La Suisse est depuis longtemps considérée comme un paradis fiscal. C’est pourquoi elle est très prisée par les grandes multinationales. En implantant votre entreprise en Suisse, vous pourrez bénéficier d’un régime d’impôt avantageux. Dans ce pays, les formes juridiques les plus courantes sont la SARL et la SA mais c’est cette dernière qui est souvent choisie par les étrangers qui veulent implanter une activité durable en Suisse. Elle permet d’entreprendre en toute confidentialité. Comme il s’agit d’une société de capitaux, elle est taxée en tant que personne morale, les actionnaires étant taxée sur leurs revenus propres. Si vous voulez vous lancer dans un projet de création d’une S.A en Suisse ou si vous voulez juste y installer une succursale pour bénéficier des avantages fiscaux, on vous livre dans cet article tout ce qu’il y a à savoir sur le régime d’imposition de la S.A en Suisse.

Comprendre le système fiscal suisse

Il faut d’abord savoir que la Suisse connait 3 niveaux d’imposition : au niveau communal, cantonal puis national. C’est ce qui le différencie du système fiscal français. Au niveau fédéral, la Suisse applique un taux de 8,5 %, mais en pratique, l’administration fiscale ne déduit effectivement que 7,83 % d’impôt sur les bénéfices. A cela s’ajoute un droit de timbre, à hauteur de 1% du capital pour toutes les sociétés avec un capital social supérieur à 1.000.000 CHF.

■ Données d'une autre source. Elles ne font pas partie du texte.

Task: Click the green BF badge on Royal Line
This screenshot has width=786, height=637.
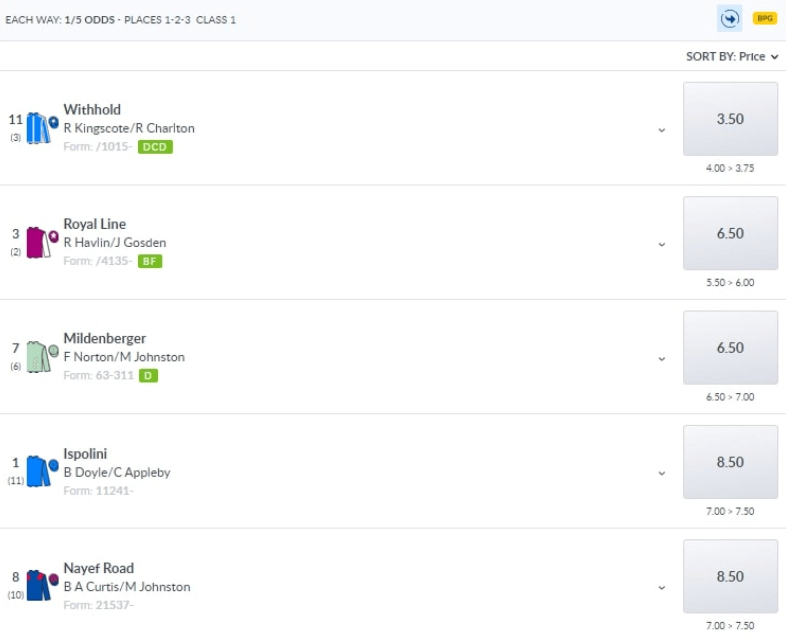Action: [150, 261]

Il faut savoir que la Suisse compte 26 cantons et plus de 2222 communes. Chaque canton peut librement adopter son propre régime fiscal. Au niveau communal et cantonal, on applique un taux variable, compris entre 2 et 24%.  A part cela, il faut aussi tenir compte de l’impôt sur le capital au niveau local, compris entre 0,1 et 0,5%.

Exonération d’impôts pour les sociétés étrangères

Pour les français qui résident en Suisse, la règle se base sur la convention fiscale conclue entre les deux pays. En principe, les dividendes sont imposables en France, à conditions que les revenus soient déclarés effectivement en France. Pour éviter que les sociétés étrangères soient en même temps taxés dans leurs pays et en Suisse, cette dernière a prévu des possibilités d’exonérations d’impôts. Pour éviter cette double imposition et rendre ainsi le pays attractif aux yeux des entrepreneurs étrangers, la Suisse permet aux sociétés étrangères de choisir le lieu d’imposition et d’être exonéré d’impôt si ses revenus sont déjà taxés dans leur pays d’origine.

Distinction entre imposition de la société et imposition des actionnaires

En Suisse, il faut faire la distinction entre l’impôt sur les bénéfices de la S.A et l’impôt sur les revenus des actionnaires.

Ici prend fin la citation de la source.